This event has been postponed.
Join Vesterheim on Facebook to celebrate the groundbreaking of the Heritage Park project with a live stream ceremony on Friday, June 5, at 1:00 p.m. The Heritage Park project will transform Vesterheim’s campus into an educational, interpretive, and public outdoor space in downtown Decorah. When completed, the museum’s unique collection of 12 historical buildings will be displayed within a fully accessible, landscaped park that will include gentle glades and a community amphitheater.
“Vesterheim’s Heritage Park Project is the first step in the museum’s plan to continue uniting cultures, generations, and communities in new, exciting ways,” Chris Johnson, Vesterheim’s President/CEO explained. “And how better to begin than by creating a public space where Vesterheim patrons, Decorah residents, and visitors to our town can relax, learn, and join together in a tranquil park-like setting?” Johnson added.
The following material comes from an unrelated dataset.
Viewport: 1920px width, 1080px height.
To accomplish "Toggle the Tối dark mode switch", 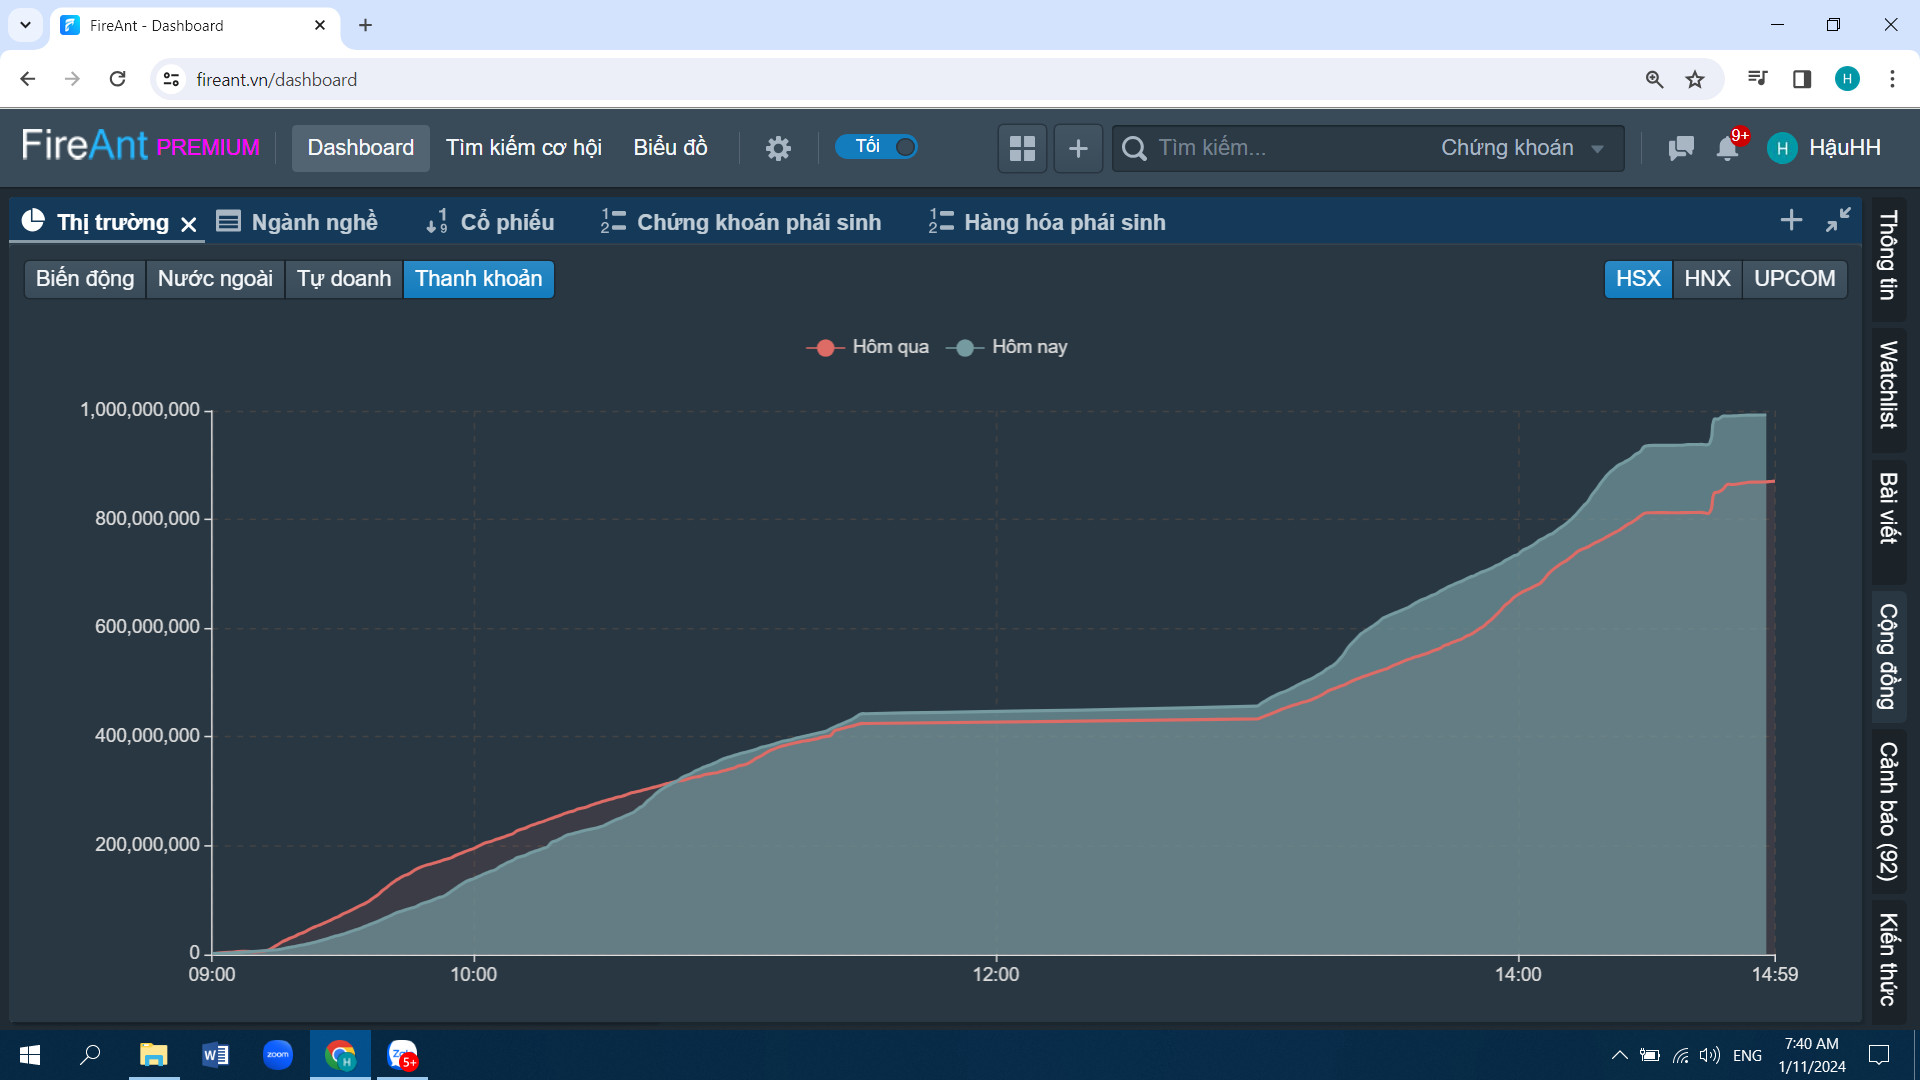I will [877, 147].
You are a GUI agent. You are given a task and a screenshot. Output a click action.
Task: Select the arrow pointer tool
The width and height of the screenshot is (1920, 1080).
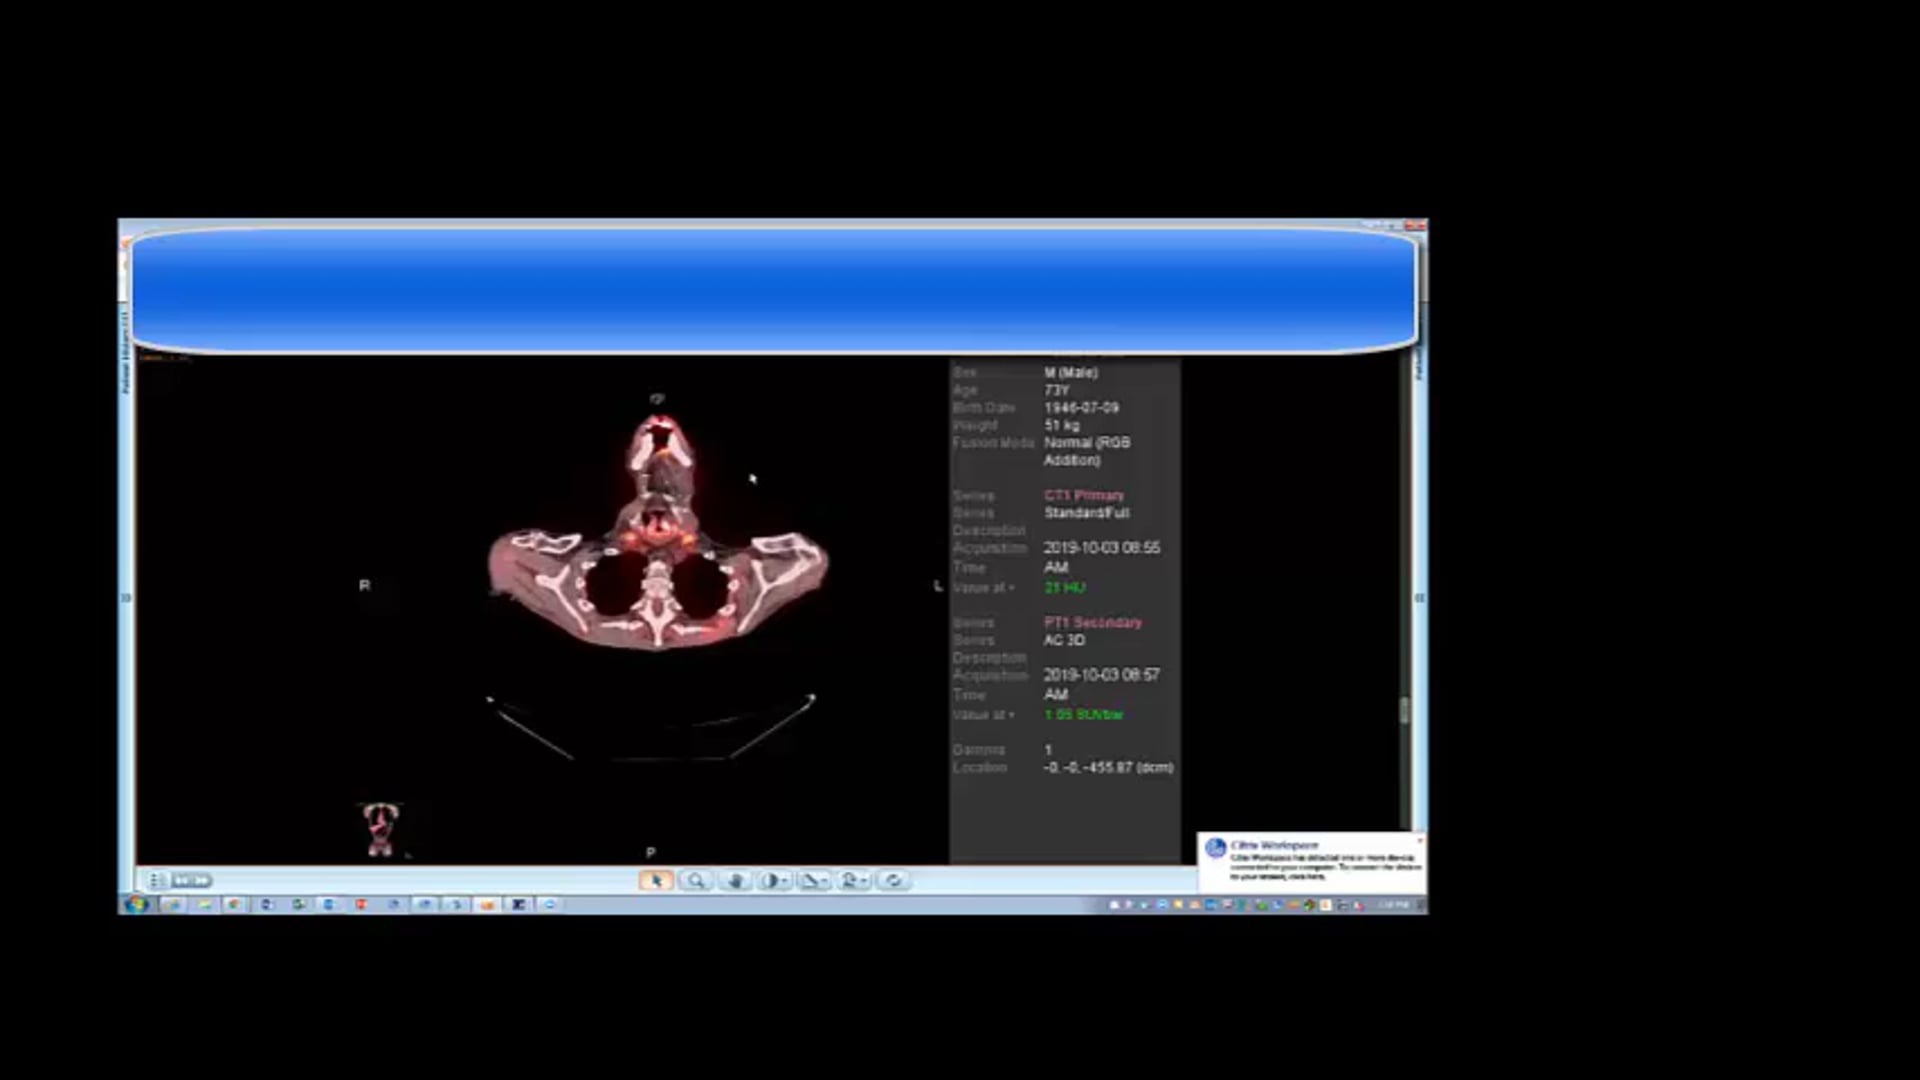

During Friday’s online event, museum staff Chris Johnson, Jennifer Kovarik, and Martha Griesheimer will give a brief tour of the park to view the construction progress and share some of the plans for reinterpreting the space for visitors. Johnson will launch the project using a ceremonial shovel painted by Sally Stromseth, the instructor for the museum’s popular “Rosemaling Klubb” for youth. A video of the event will be posted on YouTube later at youtube.VesterheimMuseum.
The park was designed by Damon Farber, the award-winning landscape architectural firm from Minneapolis, Minnesota, in partnership with Snøhetta, the renowned international architecture and landscape architecture firm with offices in New York City and Oslo. Heritage Park is part of an overall Master Site Plan created for Vesterheim by Snøhetta.
The primary contractor for the project is 2nd Nature Landscaping, Bloomington, Minnesota, and other contractors include Skyline Construction, Inc., Wicks Construction, Perry Novak Electric, and Stevenson Tree Care, all of Decorah.
This project has been made possible by a grant from Margaret A. Cargill Philanthropies, with additional support from the Paul D. Pratt & Marguerite Olson Pratt Fund of InFaith Community Foundation and from Kate Nelson Rattenborg. The landscape will incorporate many environmentally sensitive elements, thanks to a grant from the Iowa Department of Agriculture and Land Stewardship’s Water Quality Initiative (WQI) Urban Conservation Project. Vesterheim has also received funding from Winneshiek County Community Foundation for interpretive signs.
Work on Heritage Park will continue through this summer and be completed in the fall. Vesterheim is currently closed through June 30 as a response to COVID-19. Further schedule adjustments due to either the Heritage Park work or COVID-19 will be announced when available.